Been There: Lapland, Finland
It almost felt odd to write that title, ‘Been There: Lapland’, as in i’ve actually ticked off a massive to-do from my bucket list and I still can’t believe it! It’s almost hard to put into words how beautiful, surreal, breath taking, exhilarating and truly wonderful my trip to this remote part of the world was, but I shall try of course.
The journey from Dublin to the northern tip of Finland was quite a long one. We flew from Dublin to Amsterdam, onto Helsinki, and then another hour and a half flight north to Ivalo. From there, we were greeted by the hotel transfer and drove an hour north again to reach our destination; well and truly inside the Arctic Circle.
The Wilderness Hotel in Nellim village was a rustic wooden retreat plonked in the middle of a vast snowy woodland. The nearest shop was back in the area of the airport, so when visiting, it really is essentials you have every ‘in case of emergency item’ you might need.
Despite the temperature outside being lows of -30, the hotel is cosy with fires and candlelight all around. The staff are ever so friendly and the chef cooks up a fine Finnish spread for breakfast, lunch and dinner every day.
We had booked the 4 day package which included your accommodation, food and activities every day. The activities consisted of snowmobiling (in the day and night), husky sledging, snowshoeing, ice fishing, visiting a reindeer farm and the Russian border which was 5km from the hotel. Every night you would be brought out to hunt down the Northern Lights, you were either brought in a sleigh or else you were driving a snowmobile yourself – a surreal experience to say the least!

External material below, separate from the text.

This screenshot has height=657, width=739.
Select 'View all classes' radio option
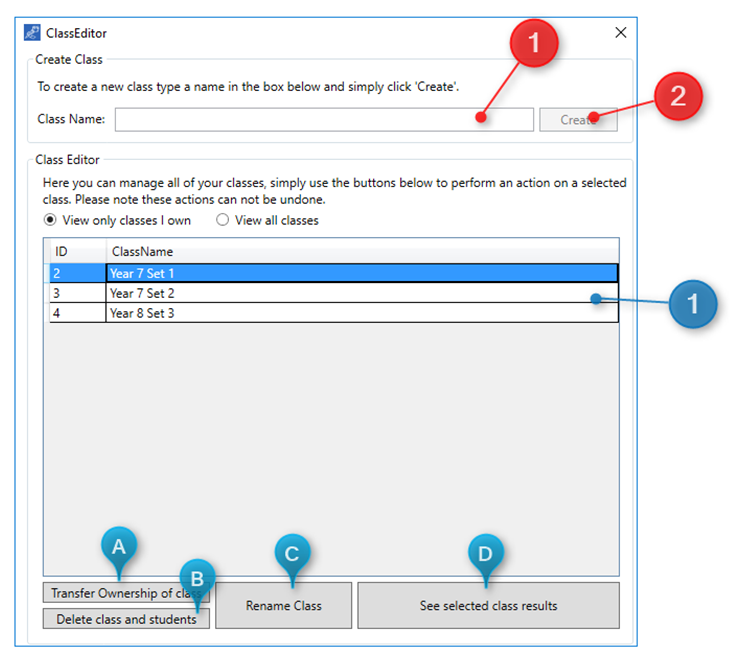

What’s great about this place is that it isn’t tainted by an influx of tourist attractions. It feels like you’ve taken a step back to the way this community used to live, but you haven’t, because it’s still the way they continue to live now. We saw locals out drilling holes in the frozen lakes to catch their supper, farmers herding reindeer for their hides and meat like we do our cows.
Dog sledging was definitely one of my favourite activities – it was a real back-to-nature experience. One person stood on the back of the sledge whilst the other was sat in it wrapped up in wool blankets and reindeer hides. The only control the person standing had over the dogs was the brake that you’d stand on to slow down or stop, otherwise, they were following the pack in front of them and they do not like to stay still!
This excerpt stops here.